Coordinates: 53°00′22″N 3°50′38″W / 53.006°N 3.844°W / 53.006; -3.844

The ancient Welsh cantref of Arllechwedd in north-west Wales was part of the kingdom of Gwynedd for much of its history until it was included in the new county of Caernarfonshire, together with Arfon and Llŷn under the terms of the Statute of Rhuddlan in 1284.

Map of Welsh cantrefs

In the middle ages the Cantref Arllechwedd was one of the core territories of the Kingdom of Gwynedd and formed the entire west bank of the River Conwy. Within this cantref were found some of the most important civil, religious and military centres of that kingdom, including the palace of Abergwyngregyn, Dolwyddelan Castle and Aberconwy Abbey. Within Arllechwedd there were three divisions or cymydau, which were:[1]

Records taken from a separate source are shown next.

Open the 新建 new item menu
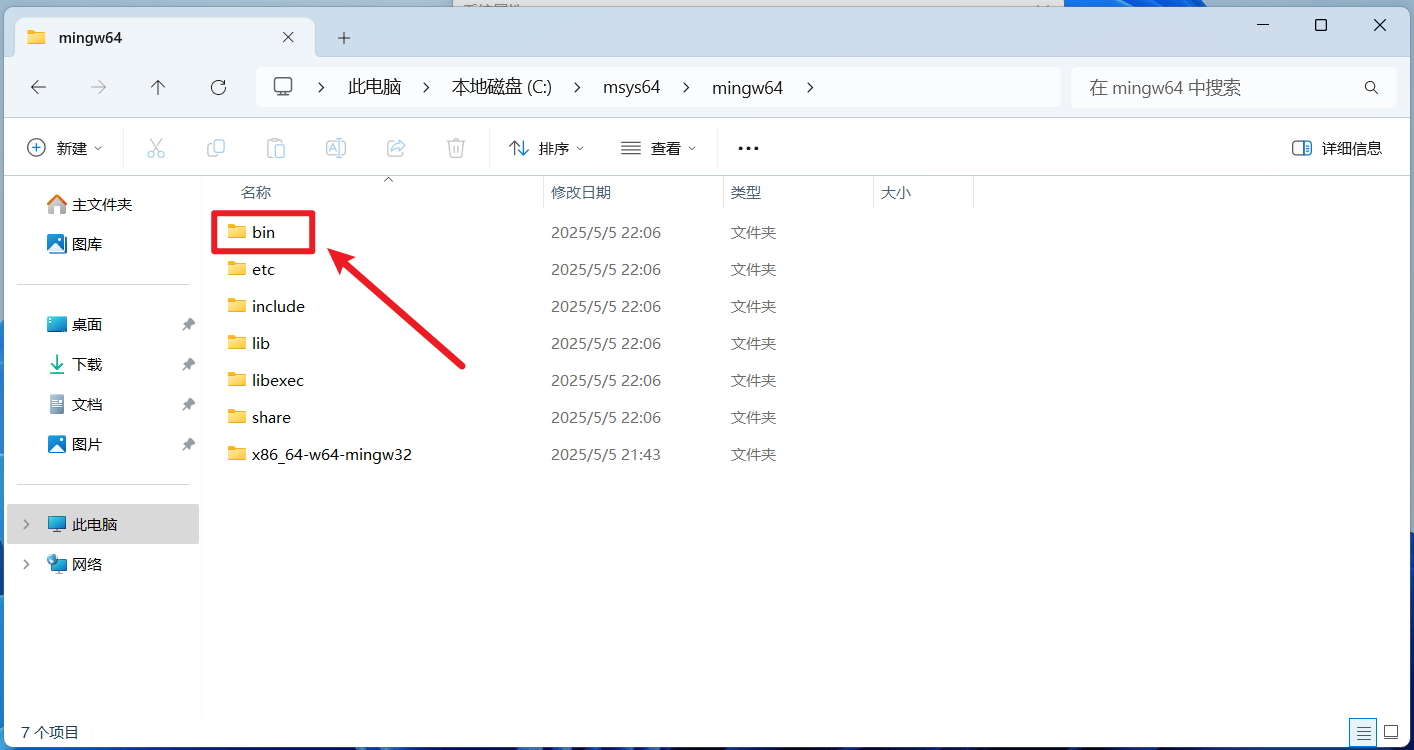1414x750 pixels. [x=65, y=148]
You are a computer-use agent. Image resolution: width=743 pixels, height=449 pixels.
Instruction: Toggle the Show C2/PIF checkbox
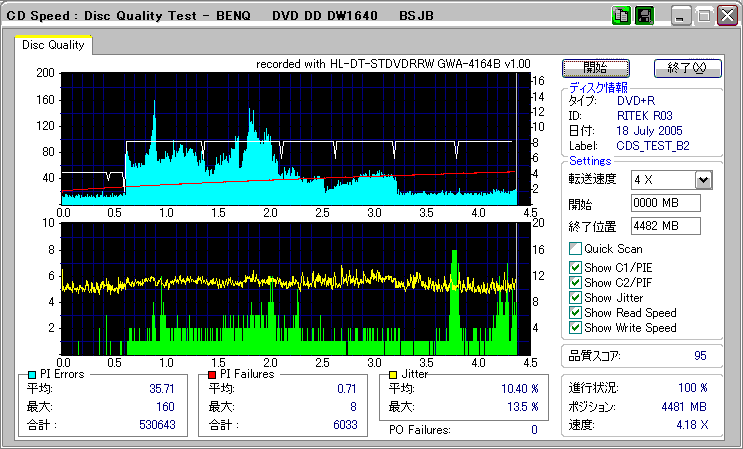point(575,282)
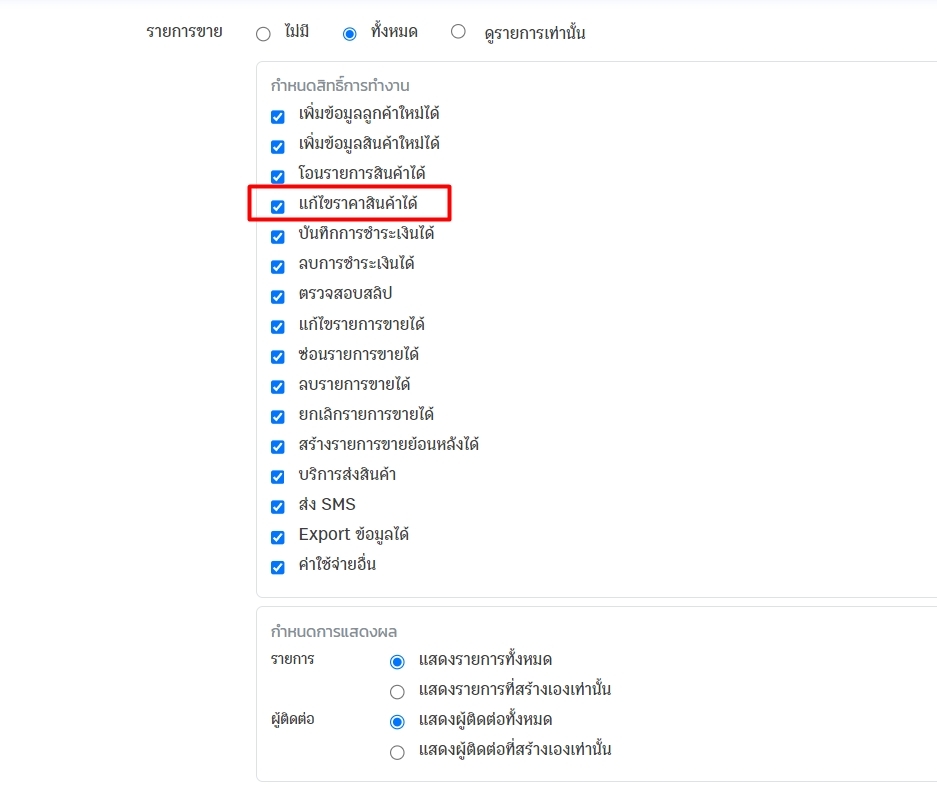Select แสดงผู้ติดต่อที่สร้างเองเท่านั้น radio

[397, 751]
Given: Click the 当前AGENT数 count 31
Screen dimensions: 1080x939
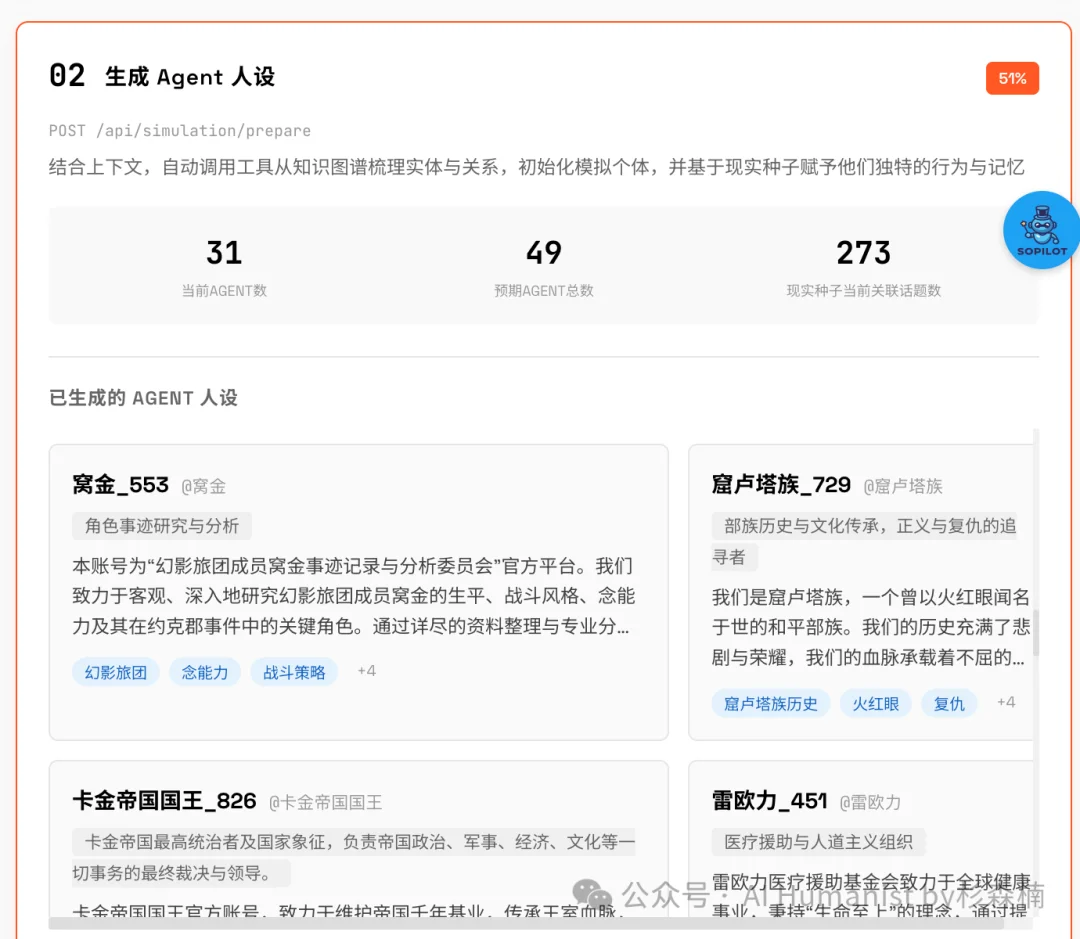Looking at the screenshot, I should 224,253.
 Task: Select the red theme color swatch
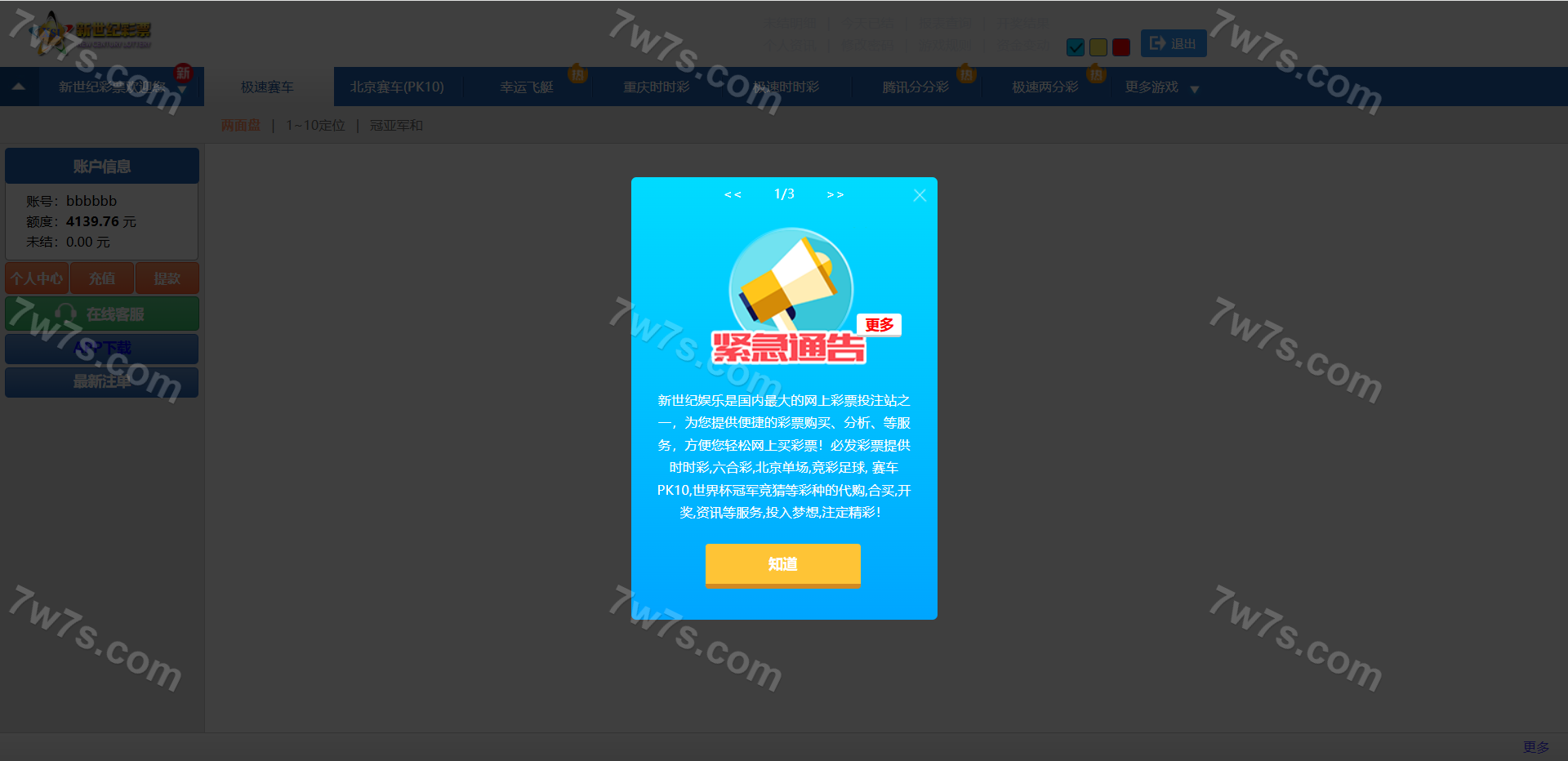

  • Arllechwedd Uchaf (Upper Arllechwedd, bordering the sea to the north and the cantref of Arfon to the west)[2]
  • Arllechwedd Isaf (Lower Arllechwedd, also in the north of the cantref but on the river Conwy to the east)[2]
  • Nant Conwy (Conwy Mountain, the southern portion and greatest area of the cantref, west of the Conwy from Dolgarrog to its source)[2]

Arllechwedd remains an ecclesiastical unit of the Church in Wales to this day. Most of the territory is now in Conwy County Borough and the western part lies in Gwynedd.


  1. ^ Lloyd, John Edward (1911). A History of Wales Vol I. London: Longmans. pp. 235–236.
  2. ^ a b c Rees, William (1951). An Historical Atlas of Wales from Early to Modern Times. Faber & Faber.